Делать ноги! Для нее бежать значило остаться в живых. Но она не могла сказать, пытался ли он шутить для того, чтобы позабавить ее, или чтобы напугать, подчинить своей воле.
Так или иначе увиливать не было смысла — он находился в выигрышном положении с этими пронзительными зелеными глазами и изощренным умом шпиона.
— У меня есть опыт. И если я уйду — как, собственно, мне и следует, я так и сказала леди Джеффри с самого начала, — он пойдет за мной. Если я стану размахивать своим красным флагом, на котором будет начертано: «Смотри на меня, я пустилась в бега», — Беркстед пустится следом. И опасность покинет Уимбурн.
Томас прищурился, хмуря брови, как будто всерьез обдумывал ее план. Но она смогла перевести дух на долю секунды, потому что он тут же развеял ее надежды в прах.
— Нет. — Он снова покачал головой упрямо и решительно, не сомневаясь в том, что прав. — Я не стану использовать тебя как приманку. Пусть он лучше будет на нашей территории, где у нас есть и люди, и средства, и мы можем предусмотреть любую неожиданность.
Катриона закрыла глаза. Невыносимо было видеть его, такого высокого, стройного и серьезного. Проклятие, он был настроен очень серьезно.
— А каков ваш план на тот неожиданный случай, если вас убьют?
— Этого не случится. Чтобы со мной покончить, мало бывшего лейтенанта, а нынче инвалида, который к тому же плохо целится.
Ей хотелось топнуть ногой.

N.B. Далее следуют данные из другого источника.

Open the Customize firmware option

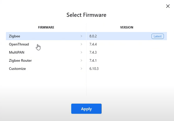coord(46,69)
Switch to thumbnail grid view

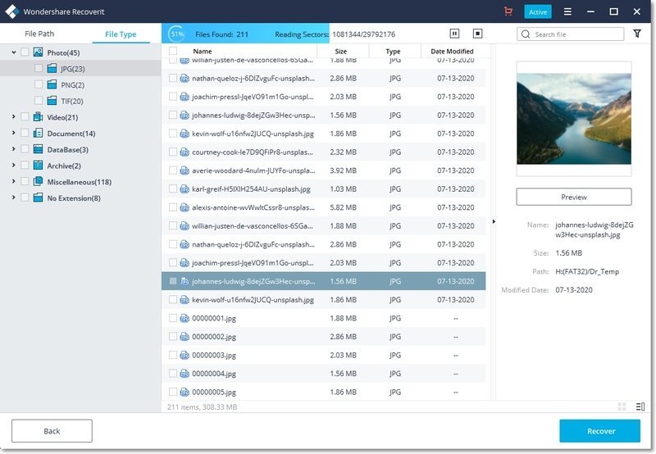(x=622, y=406)
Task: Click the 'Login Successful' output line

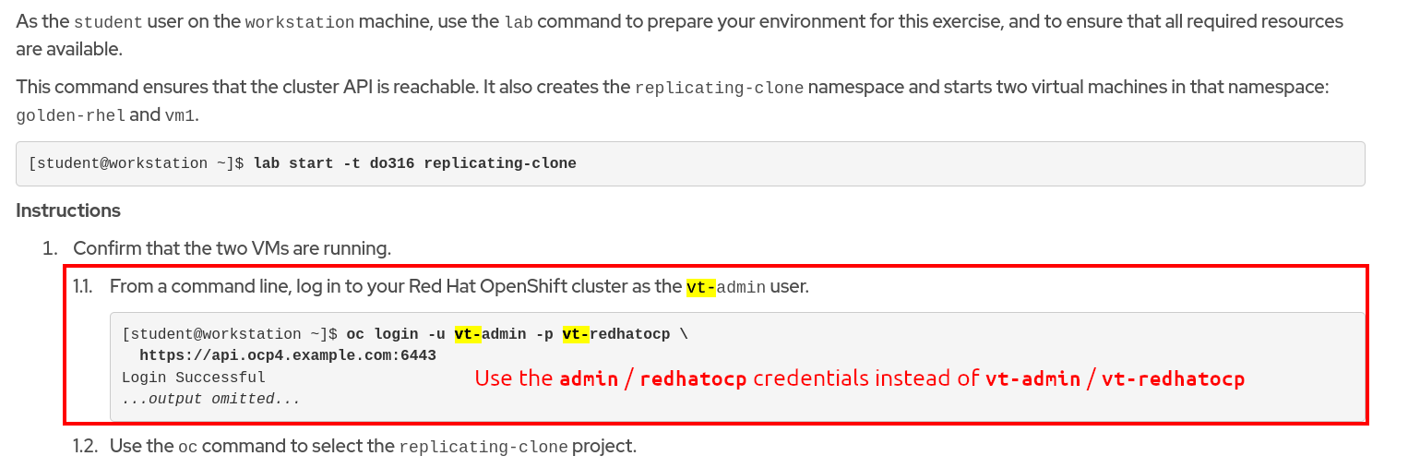Action: pos(194,378)
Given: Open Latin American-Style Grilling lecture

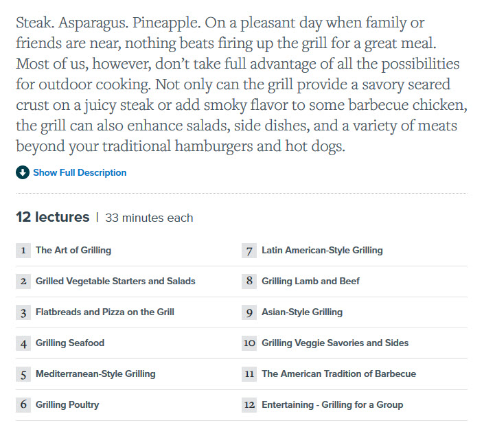Looking at the screenshot, I should tap(322, 250).
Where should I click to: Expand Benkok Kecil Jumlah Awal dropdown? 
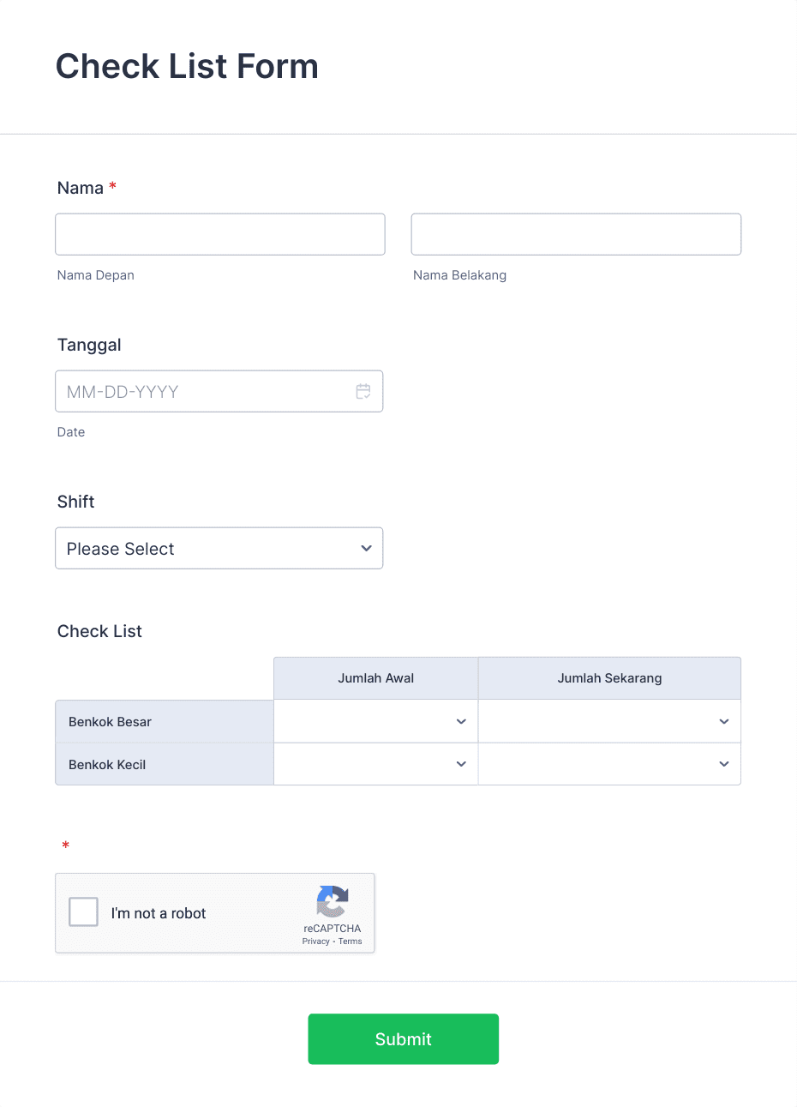(376, 764)
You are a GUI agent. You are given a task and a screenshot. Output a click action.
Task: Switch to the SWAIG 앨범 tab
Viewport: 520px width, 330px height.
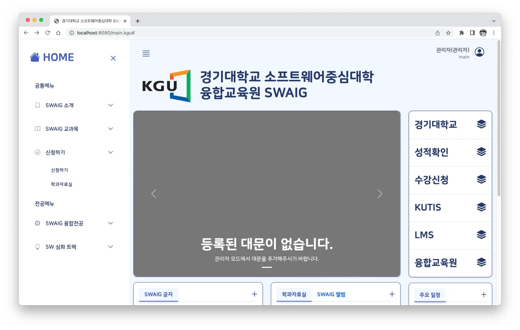coord(331,294)
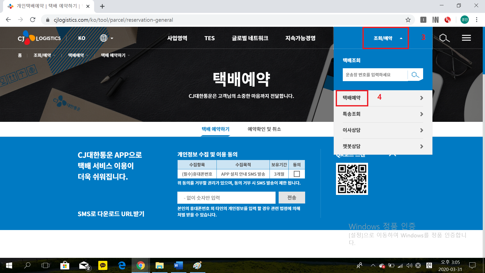The image size is (485, 273).
Task: Switch to the 예약확인 및 취소 tab
Action: [264, 129]
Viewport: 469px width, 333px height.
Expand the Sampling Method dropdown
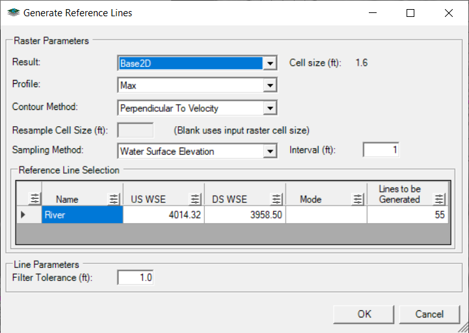tap(271, 151)
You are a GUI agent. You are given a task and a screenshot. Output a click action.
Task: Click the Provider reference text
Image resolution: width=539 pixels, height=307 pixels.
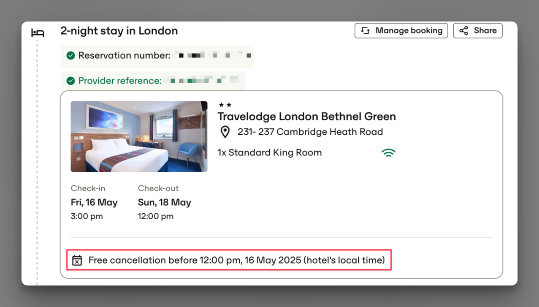point(120,81)
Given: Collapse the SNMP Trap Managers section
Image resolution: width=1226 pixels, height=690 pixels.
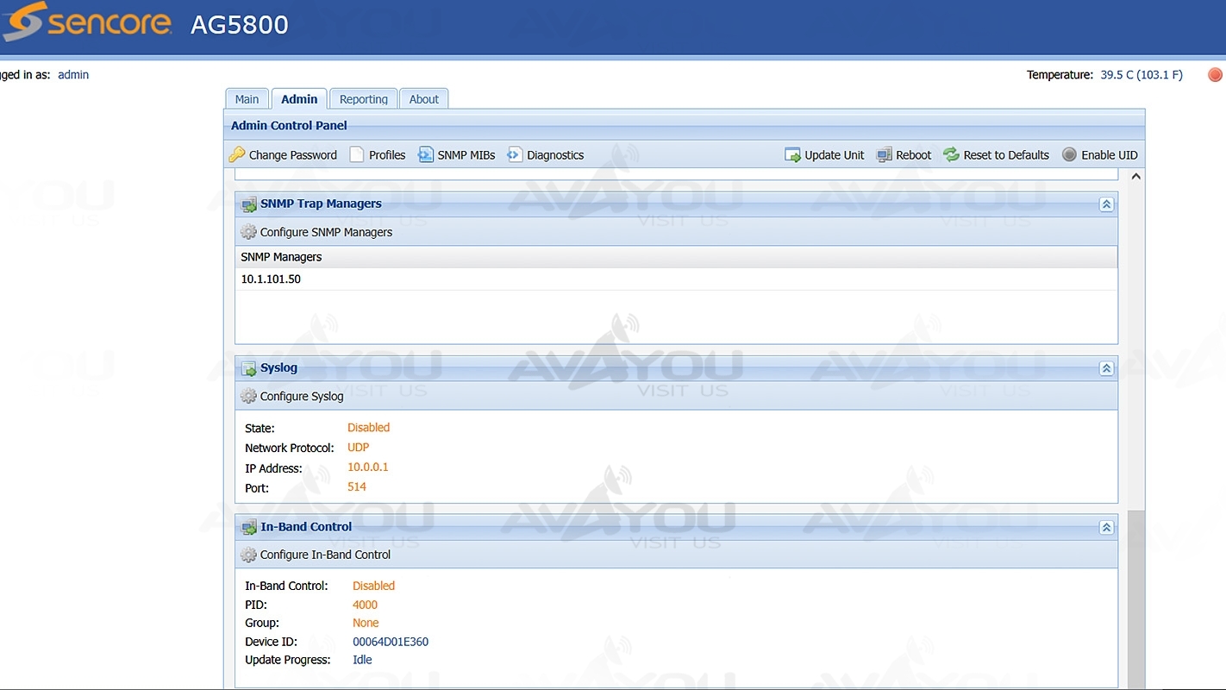Looking at the screenshot, I should (x=1106, y=204).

Или толкнуть его в грудь, чтобы заставить понять, что положение отчаянное. Как легко убивать такому человеку, как Беркстед, лишенному всяких моральных принципов.
— Томас, не нужно его недооценивать. Ему хватит единственного удачного выстрела.
— Человек сам творит свое везение, а ему пока что не везло. — Томас снова покачал головой. Ее слова его не убедили. — Ты по-прежнему не веришь, что я могу тебя защитить. Защитить их всех. — Он кивнул в сторону дома. — Но я смогу. Клянусь тебе, что смогу.
Было бы легче, если бы он не начал говорить ей нежности. Ее косточки уже начинали плавиться от страстного желания.
— О, Томас! Так вот зачем вы это делаете? Чтобы доказать, что вы любите меня? Я бы предпочла, чтобы вы не делали этого. Вы и они, — беспомощно махнула она рукой в сторону дома, — это все, что у меня осталось в этом мире. Моя семья, моя любовь. Как я могу допустить, чтобы кто-нибудь из вас подвергал себя риску? Неужели вы полагаете, что я на это пойду? — Говорить было больно — жар непролитых слез подбирался по горлу все выше, — но она должна была это сказать. Должна была попытаться. — Если бы вы любили меня, вы бы уехали со мной. Прежде чем прогремит второй выстрел.